Sans doute il existe une loi de socialisation progressive et spontanée du travail mental, que nous avons mise en évidence ; mais nous n’avons vu cette loi porter que sur deux choses : 1° les instrumens, qui sont les méthodes, les principes et les grandes applications déjà connues ; 2° les résultats, qui tombent immédiatement dans le domaine social et deviennent la commune propriété de tous les hommes. Le travail lui-même, l’inspiration qui le soutient, l’invention d’où il procède ou à laquelle il aboutit conservent le sceau de la personnalité. Ils constituent la propriété typique, celle qui sort tout armée du cerveau du penseur ou de l’artiste. Dans le communisme, auquel trop de socialistes se croient obligés de tendre, le progrès scientifique, philosophique, esthétique, industriel, dépendrait ou d’examens, c’est-à-dire d’un vaste mandarinat de fonctionnaires ; ou d’élections, c’est-à-dire d’une vaste concurrence industrielle, scientifique et artistique.

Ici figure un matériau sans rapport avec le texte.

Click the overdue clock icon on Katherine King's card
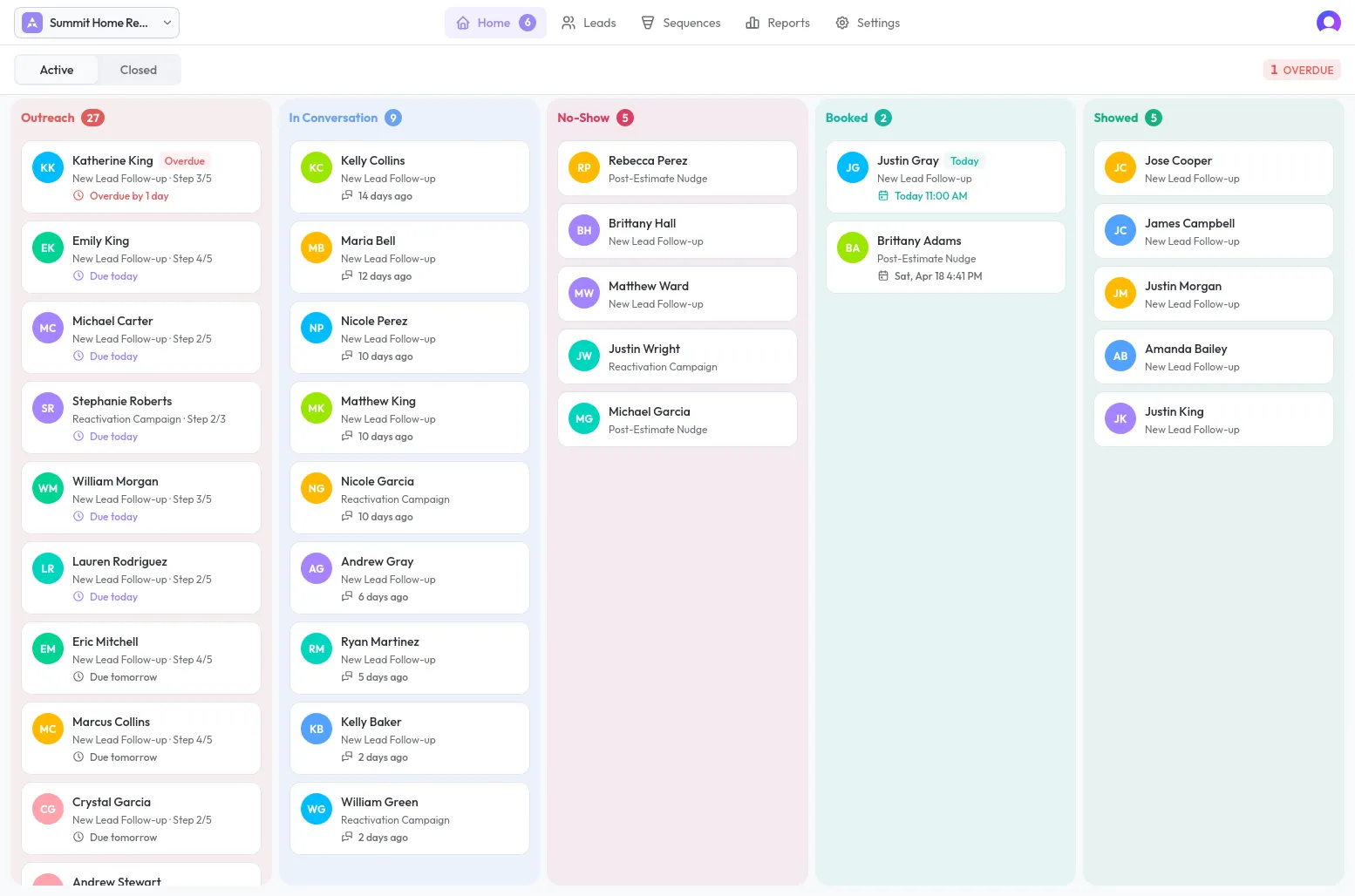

Ces deux moyens ne valent ni la liberté individuelle, ni l’association libre, qui ont pour elles l’avenir[1]. L’association, dit Platon, fait de l’impuissance de chacun la puissance de tous. Tocqueville a eu raison de dire que la grande science du XXe siècle serait la science de l’association ; mais l’association est elle-même, comme nous l’avons montré, le résultat d’un travail mental et moral. Vouloir s’associer et savoir s’associer, ce n’est pas chose donnée au premier venu ; ce n’est pas non plus un bien passif et tout fait qui vous tombe des nues, ou qu’on puisse réaliser par une révolution et par un décret du gouvernement ; c’est le résultat d’une lente série d’efforts personnels et collectifs, provoqués par des sympathies, réglés par des idées, aboutissant à des « synergies. » L’association est le triomphe des libres volontés et des intelligences. De plus, à la lutte matérielle pour la vie, l’association substitue l’accord pour la vie, et tout le mouvement de l’histoire, loin d’être une simple « guerre de classes, » est un concours des esprits ayant pour but cette paix finale, qui est le dernier effet du travail mental et moral.


ALFRED FOUILLEE.

  1. Voyez, dans la Revue du 1er juin 1899, l’article de M. Charles Benoist ; L’Association dans la Démocratie.